I giudici di Caltanissetta hanno approfondito anche il ruolo avuto dall’entourage di Montante. Tra questi c'è l'ex poliziotto Diego De Simone Perricone, “il primo appartenente a questa rete” assunto dalla "Aedificatio Spa", “su segnalazione di Montante, società che svolgeva servizi di sicurezza in favore di Confindustria nazionale.

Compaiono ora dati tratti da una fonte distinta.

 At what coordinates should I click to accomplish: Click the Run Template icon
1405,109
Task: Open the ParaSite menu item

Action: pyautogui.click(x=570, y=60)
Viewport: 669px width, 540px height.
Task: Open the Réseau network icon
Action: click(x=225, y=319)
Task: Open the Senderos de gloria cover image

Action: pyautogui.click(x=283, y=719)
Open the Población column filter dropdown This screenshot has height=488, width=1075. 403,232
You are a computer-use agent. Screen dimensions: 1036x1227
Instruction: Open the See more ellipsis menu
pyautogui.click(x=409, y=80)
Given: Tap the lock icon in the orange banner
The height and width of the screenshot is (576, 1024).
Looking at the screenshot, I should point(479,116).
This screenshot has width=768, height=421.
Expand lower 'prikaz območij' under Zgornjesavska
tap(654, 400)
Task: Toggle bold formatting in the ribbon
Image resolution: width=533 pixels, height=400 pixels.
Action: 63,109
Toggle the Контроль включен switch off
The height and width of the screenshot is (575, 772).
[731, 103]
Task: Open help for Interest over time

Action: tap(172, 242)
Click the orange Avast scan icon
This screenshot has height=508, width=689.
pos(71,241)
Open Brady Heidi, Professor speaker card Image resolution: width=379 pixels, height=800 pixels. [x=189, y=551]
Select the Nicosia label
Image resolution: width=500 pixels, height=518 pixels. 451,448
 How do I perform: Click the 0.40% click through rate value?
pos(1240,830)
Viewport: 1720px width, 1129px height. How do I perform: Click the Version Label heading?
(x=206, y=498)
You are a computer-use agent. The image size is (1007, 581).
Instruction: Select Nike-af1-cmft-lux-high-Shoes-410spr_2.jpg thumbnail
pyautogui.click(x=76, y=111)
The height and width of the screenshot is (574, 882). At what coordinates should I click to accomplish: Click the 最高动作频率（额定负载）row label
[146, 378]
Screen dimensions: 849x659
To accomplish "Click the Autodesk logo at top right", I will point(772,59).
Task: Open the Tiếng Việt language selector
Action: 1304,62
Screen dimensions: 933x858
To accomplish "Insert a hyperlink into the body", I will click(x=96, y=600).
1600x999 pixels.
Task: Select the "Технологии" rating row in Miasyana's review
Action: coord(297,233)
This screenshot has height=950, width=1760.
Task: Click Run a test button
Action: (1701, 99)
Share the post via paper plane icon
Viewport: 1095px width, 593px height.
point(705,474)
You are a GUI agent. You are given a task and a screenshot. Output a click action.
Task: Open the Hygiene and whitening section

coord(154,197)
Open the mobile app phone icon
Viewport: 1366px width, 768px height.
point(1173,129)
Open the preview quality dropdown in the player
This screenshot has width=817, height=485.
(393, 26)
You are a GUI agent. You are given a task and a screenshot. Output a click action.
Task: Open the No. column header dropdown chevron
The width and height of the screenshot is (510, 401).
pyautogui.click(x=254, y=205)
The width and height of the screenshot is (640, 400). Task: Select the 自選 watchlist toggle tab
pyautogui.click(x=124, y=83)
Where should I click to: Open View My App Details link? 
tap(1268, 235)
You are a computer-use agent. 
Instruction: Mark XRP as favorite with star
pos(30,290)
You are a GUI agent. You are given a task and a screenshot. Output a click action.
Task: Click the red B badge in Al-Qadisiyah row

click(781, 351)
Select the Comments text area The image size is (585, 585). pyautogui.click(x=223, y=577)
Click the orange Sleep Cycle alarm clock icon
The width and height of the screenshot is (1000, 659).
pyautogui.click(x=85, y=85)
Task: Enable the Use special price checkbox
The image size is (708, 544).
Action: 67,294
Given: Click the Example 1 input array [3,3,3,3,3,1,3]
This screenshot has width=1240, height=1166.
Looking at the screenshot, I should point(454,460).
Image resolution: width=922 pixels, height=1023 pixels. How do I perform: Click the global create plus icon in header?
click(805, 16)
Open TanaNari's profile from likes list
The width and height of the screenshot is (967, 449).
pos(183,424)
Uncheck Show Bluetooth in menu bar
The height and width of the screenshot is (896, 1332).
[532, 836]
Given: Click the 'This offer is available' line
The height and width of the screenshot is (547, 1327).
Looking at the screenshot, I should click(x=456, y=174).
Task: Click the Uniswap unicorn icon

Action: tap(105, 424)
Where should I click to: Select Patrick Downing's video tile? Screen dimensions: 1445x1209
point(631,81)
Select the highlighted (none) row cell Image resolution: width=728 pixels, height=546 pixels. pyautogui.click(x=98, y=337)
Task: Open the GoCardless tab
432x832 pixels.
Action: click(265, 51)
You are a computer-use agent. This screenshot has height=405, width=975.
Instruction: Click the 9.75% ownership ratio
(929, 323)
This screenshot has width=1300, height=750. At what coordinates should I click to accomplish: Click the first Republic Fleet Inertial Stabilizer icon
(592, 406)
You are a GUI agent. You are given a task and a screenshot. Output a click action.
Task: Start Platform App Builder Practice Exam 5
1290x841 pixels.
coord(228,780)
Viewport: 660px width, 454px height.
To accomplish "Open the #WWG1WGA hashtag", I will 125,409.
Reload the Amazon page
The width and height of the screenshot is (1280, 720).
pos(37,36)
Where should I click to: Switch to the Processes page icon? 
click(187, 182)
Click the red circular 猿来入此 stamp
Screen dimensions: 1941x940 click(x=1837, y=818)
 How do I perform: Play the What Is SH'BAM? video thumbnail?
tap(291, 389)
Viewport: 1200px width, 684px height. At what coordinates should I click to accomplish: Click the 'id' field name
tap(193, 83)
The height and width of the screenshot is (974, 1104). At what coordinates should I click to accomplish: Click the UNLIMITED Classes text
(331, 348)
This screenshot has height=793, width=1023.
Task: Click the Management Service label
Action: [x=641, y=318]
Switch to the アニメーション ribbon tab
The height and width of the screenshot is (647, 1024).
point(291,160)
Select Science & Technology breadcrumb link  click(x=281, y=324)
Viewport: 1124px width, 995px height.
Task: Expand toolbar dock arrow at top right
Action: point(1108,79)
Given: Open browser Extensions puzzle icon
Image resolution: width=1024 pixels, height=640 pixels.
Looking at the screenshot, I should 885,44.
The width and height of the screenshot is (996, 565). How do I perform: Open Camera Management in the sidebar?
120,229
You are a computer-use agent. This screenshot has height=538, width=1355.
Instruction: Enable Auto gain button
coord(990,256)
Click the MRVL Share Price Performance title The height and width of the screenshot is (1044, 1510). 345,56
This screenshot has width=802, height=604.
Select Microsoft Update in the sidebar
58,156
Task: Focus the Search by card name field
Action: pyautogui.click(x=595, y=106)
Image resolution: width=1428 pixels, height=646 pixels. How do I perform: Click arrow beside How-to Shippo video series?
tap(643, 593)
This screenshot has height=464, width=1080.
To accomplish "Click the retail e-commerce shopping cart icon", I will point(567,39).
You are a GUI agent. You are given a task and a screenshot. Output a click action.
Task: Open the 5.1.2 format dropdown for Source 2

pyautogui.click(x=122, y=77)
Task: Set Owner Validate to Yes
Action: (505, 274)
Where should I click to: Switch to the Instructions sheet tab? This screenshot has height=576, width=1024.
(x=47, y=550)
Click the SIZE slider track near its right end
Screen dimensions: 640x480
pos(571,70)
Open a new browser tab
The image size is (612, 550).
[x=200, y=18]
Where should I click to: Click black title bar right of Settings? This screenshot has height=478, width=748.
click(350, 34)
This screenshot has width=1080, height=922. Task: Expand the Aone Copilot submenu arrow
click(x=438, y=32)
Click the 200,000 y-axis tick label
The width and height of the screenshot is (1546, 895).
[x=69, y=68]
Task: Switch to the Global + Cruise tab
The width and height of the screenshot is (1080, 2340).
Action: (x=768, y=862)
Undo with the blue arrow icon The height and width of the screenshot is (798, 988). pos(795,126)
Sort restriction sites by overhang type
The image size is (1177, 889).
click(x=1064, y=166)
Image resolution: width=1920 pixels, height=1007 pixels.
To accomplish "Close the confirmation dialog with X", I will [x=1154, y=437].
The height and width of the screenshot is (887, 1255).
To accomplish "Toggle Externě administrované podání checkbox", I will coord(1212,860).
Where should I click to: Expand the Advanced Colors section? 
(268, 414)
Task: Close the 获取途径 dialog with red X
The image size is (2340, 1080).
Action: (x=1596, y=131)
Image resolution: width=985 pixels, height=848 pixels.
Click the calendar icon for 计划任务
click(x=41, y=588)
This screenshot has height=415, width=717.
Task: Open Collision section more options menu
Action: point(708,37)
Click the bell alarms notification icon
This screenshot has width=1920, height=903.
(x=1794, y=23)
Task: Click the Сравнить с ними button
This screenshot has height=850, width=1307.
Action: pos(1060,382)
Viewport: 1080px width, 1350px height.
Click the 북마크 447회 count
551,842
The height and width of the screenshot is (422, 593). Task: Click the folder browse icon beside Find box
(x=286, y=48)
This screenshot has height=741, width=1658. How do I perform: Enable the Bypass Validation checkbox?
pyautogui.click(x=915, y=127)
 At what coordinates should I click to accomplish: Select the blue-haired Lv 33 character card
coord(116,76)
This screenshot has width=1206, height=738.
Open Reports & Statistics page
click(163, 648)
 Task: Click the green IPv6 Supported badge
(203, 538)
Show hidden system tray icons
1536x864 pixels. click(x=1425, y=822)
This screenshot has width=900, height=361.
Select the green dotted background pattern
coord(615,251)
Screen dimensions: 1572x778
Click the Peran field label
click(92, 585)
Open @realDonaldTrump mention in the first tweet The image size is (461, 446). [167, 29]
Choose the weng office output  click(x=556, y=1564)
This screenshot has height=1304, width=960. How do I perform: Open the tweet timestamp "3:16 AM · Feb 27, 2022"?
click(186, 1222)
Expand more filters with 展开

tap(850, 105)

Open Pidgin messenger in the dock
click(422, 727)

De Simone Perricone, che non poteva più accedere alla banca dati, si serviva di Marco De Angelis, in servizio alla Squadra Mobile di Palermo". Secondo i giudici "molti dei dati rinvenuti nella 'stanza segreta' dell'abitazione di Montante provenivano da questa attività di accesso illecito". Gli accessi "venivano effettuati da Salvatore Graceffa, vicesovrintendente della Polizia di Stato, al quale le richieste pervenivano da De Angelis". L’ex paladino dell’antimafia "raccoglieva informazioni e le custodiva riservandosene l'uso", "ciò era noto nella sua cerchia e tra le persone a lui vicine, l'uso che ne avrebbe potuto fare era chiaro". Nelle motivazioni, i giudici parlano anche del ruolo dei Servizi segreti. "Il 15 giugno 2012 veniva nominato direttore dell'Aisi il generale Esposito con il quale Montante aveva un solido rapporto tale da trovare nei servizi un canale di informazioni sulle indagini a suo carico", scrivono. Ricordando che Esposito è attualmente sotto processo nello stralcio del troncone in corso davanti al Tribunale di Caltanissetta.